12.3 The law of the Federal Republic of Germany applies exclusively. The applicability of the United Nations Convention on Contracts for the International Sale of Goods of 11 April 1980 (UN Sales Convention/CISG) is excluded.
13. Changes to the Contract, Other Conditions
13.1 Any amendments and supplements to contracts that are binding for the contracting parties, as well as any annexes thereto, must be made in writing. This also applies in the event of any waiver of the requirement for the written form.
13.2 Any legally binding declarations by and towards TS Verbindungsteile GmbH are only effective if they are issued or received by persons authorised to represent the company. Sales offices, factory representatives, authorised dealers and general representatives do not have any legal powers of attorney and are therefore not authorised to represent the company.

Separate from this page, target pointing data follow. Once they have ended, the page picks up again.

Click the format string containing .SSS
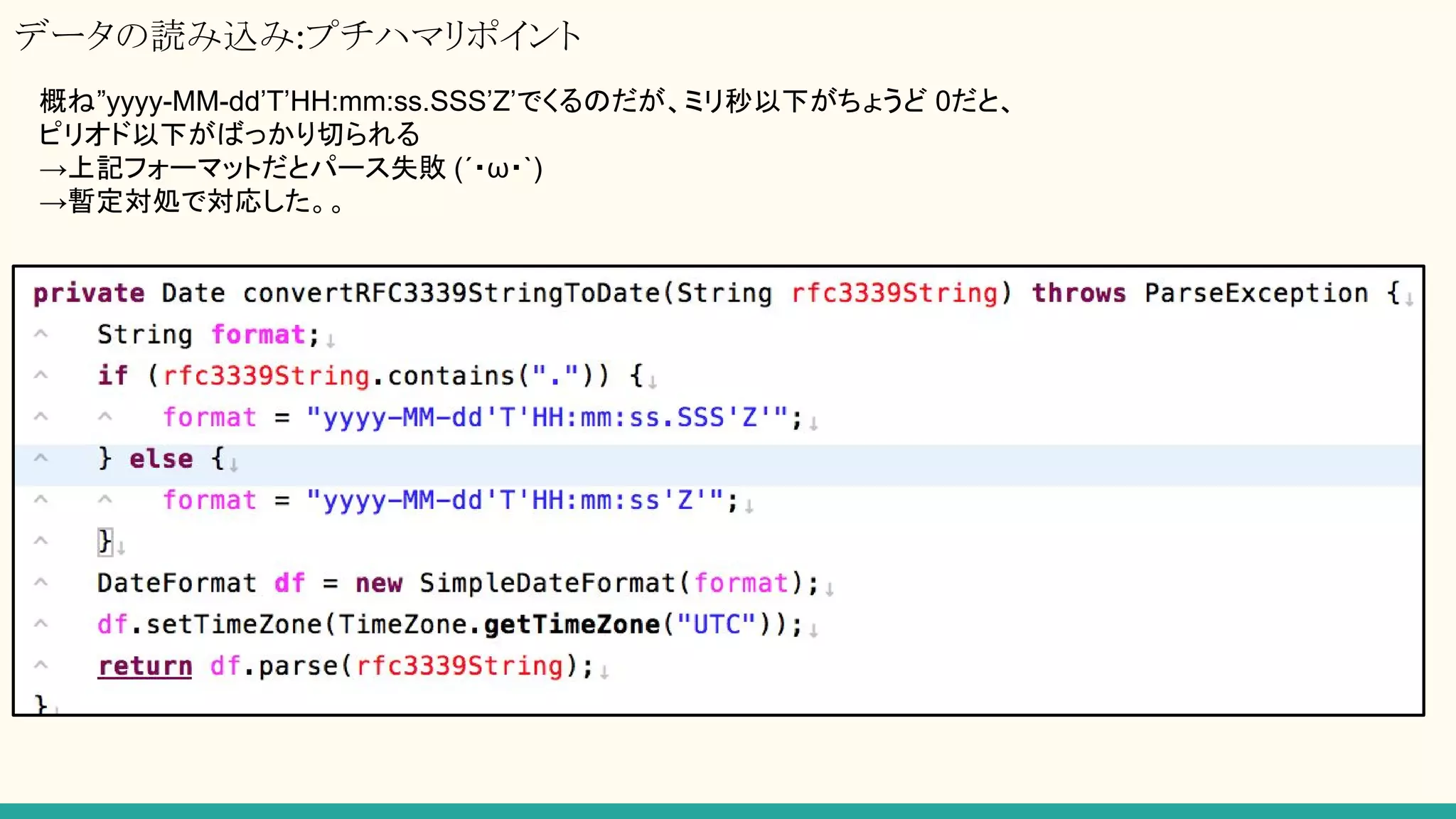 547,417
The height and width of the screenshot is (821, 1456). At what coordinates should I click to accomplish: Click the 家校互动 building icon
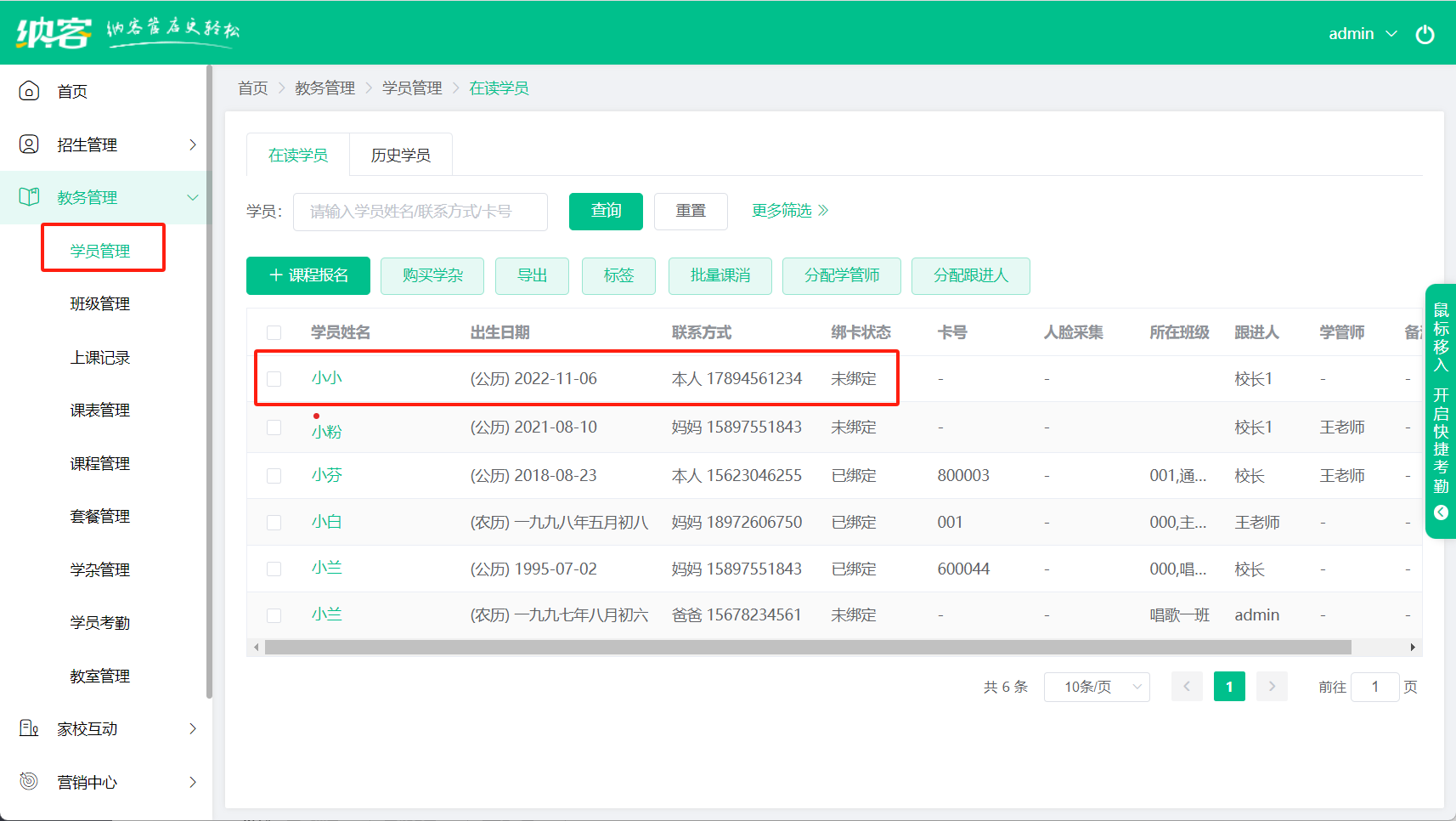(29, 728)
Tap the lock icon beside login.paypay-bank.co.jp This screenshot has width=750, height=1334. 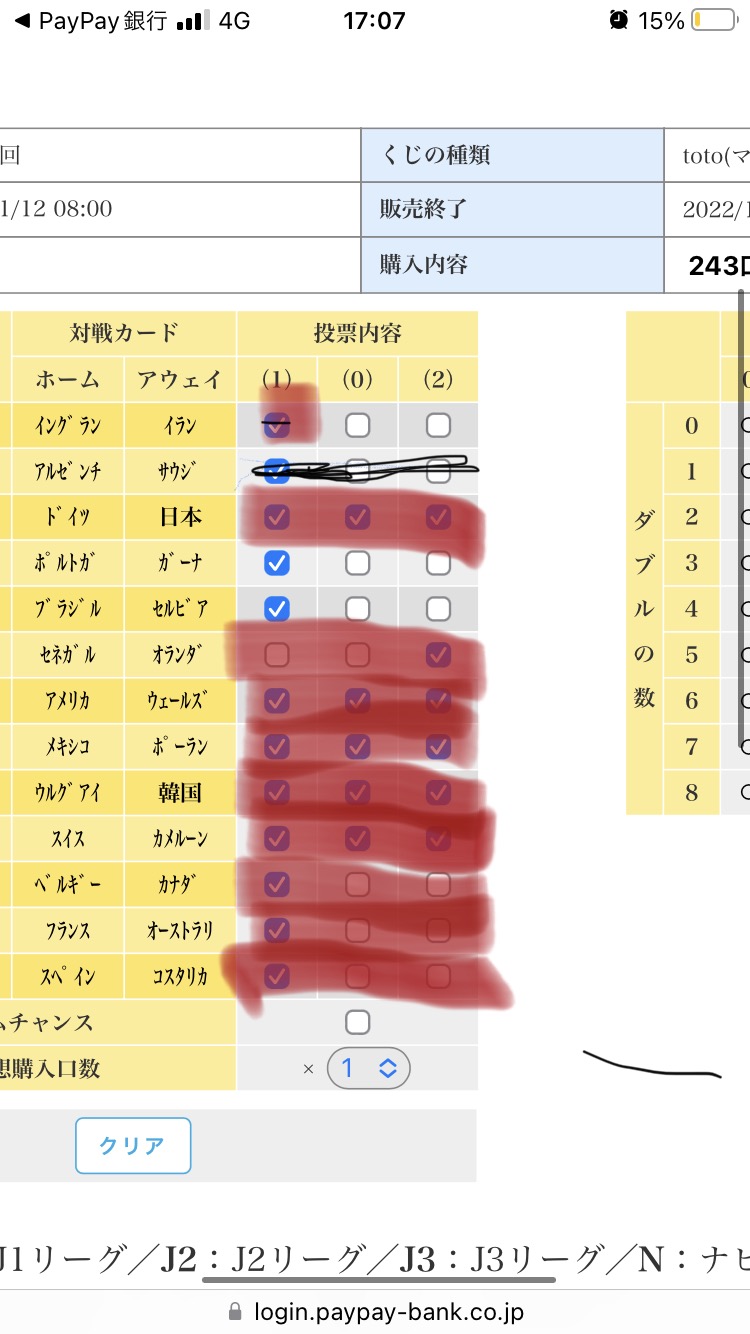pyautogui.click(x=236, y=1311)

13.3 No party may plead an actual practice that deviates from the terms of this contract, as long as the deviation has not been specified in writing.
13.4 Contractual rights towards TS Verbindungsteile GmbH are not transferable without the prior written consent of TS Verbindungsteile GmbH.
13.5 Should any of the foregoing provisions be or become invalid or unenforceable, or should the parties determine that a loophole exists, the validity of the remaining provisions shall not be affected thereby. An appropriate provision shall replace the invalid or unenforceable provision or close the loophole. As far as legally permissible, this shall come as close as possible to the intentions of the contracting parties if they had considered that point when concluding the contract or including a subsequent provision. At this time, the contracting parties have already agreed on a valid or feasible provision in such a case, or a provision to close the loophole, that comes as close to the intents and purposes of the respective contract as possible from an economic perspective.